Bivariate analysis of the three hourly data showed that the number of lightning strikes, increase in rainfall, fall in temperature, and rise in air pressure and relative humidity were each associated with significant increases in epidemic asthma presentations six hours later. Decrease in air temperature and a rise in air pressure were also significantly related to asthma presentations with a lag of three hours. Once the asthma epidemic was under way the associated environmental factors were a fall in air temperature and air pressure and an increase in relative humidity. Air pressure rose before the thunderstorm, then fell sharply. Lag periods of three to six hours in asthma presentations may represent the time taken for patients to become unwell and present to hospital. A drop in air temperature six hours previously was associated with an increase in asthma presentations by a factor of 1.09 per degree centigrade fall (P<0.05) in the multivariate model.
Changes in grass pollen concentration were also associated with increases in asthma presentations in the multivariate model (see table). There was a peak in pollen concentration roughly nine hours before the peak in asthma presentations (fig 2).
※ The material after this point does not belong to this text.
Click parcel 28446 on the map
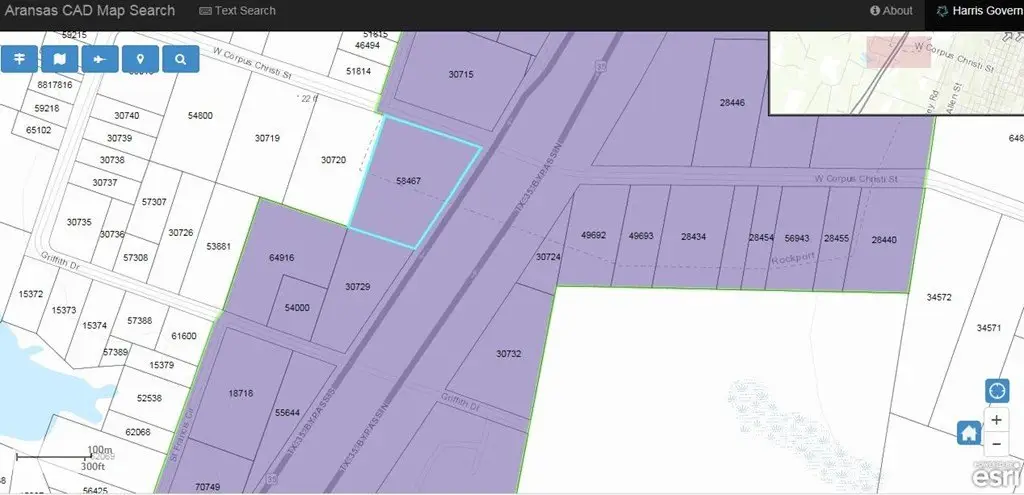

When the acute epidemic was considered there was no evidence that concentrations of vehicle exhaust pollutants were independently related to the increase in asthma presentations.
When the whole two month study period was considered, meteorological factors, air pollutants, and grass pollen concentration were all important predictors of presentations with asthma. However, daily data for this period included both epidemic and non-epidemic asthma. Multivariate analysis partially controlled for this by using the difference in number of cases of asthma between June and July.
Both bivariate and multivariate analysis showed a significant association between lightning strikes and asthma presentations during June and July (P<0.05). Multivariate analysis showed that a figure of between one and nine lightning strikes a day was associated with an increase in asthma presentations by a factor of 2.21 compared with when there was no lightning (P<0.05). Bivariate and multivariate analysis of the other meteorological variables suggested that there were significant associations of increased cases of non-epidemic asthma with high rainfall or a drop in maximum air temperature the previous day and a fall in air pressure or an increase in relative humidity the same day or up to two days previously.
The bivariate model showed that relatively low sulphur dioxide and nitrogen dioxide concentrations were significantly associated with a decrease in the number of patients presenting with asthma. Multivariate analysis suggested that a rise in sulphur dioxide concentration the previous day was the only measure of air pollution which was associated with presentations of asthma. A rise in sulphur dioxide concentration by more than 20 ppm compared with the previous day was associated with an increase in asthma presentations by a factor of 2.07 (P<0.01). No association was found between ozone concentrations and asthma presentations.
As expected, change in grass pollen concentration was also significantly associated with asthma presentations after a lag of 48 hours. This association was with both a rise and a fall in grass pollen concentrations, indicating the importance of lag effects. This may also reflect the mixture of epidemic and non-epidemic asthma populations in the daily data, who may respond differently and at different times to a grass pollen stimulus.
Published reports of asthma epidemics around the world have related asthma presentations to various environmental factors, such as atmospheric temperature inversions,4 fog,5 and organic dusts.6 7 Thunderstorms in which fungal spores and rye grass pollen were implicated as the precipitating factors in asthma epidemics occurred in Birmingham in 19838 9 and Melbourne in 1984.10 11 12 Campbell-Hewson et al reported that the asthma epidemic in Peterborough and Cambridge in June 1994 was associated with a thunderstorm in which there were high ozone concentrations, high pollen counts, and high fungal spore counts with varying levels of atmospheric electrical activity.2 Our findings in west central London suggest that a fall in air temperature and a high pollen count were the best predictors of the asthma epidemic, though all the individual environmental variables were closely related.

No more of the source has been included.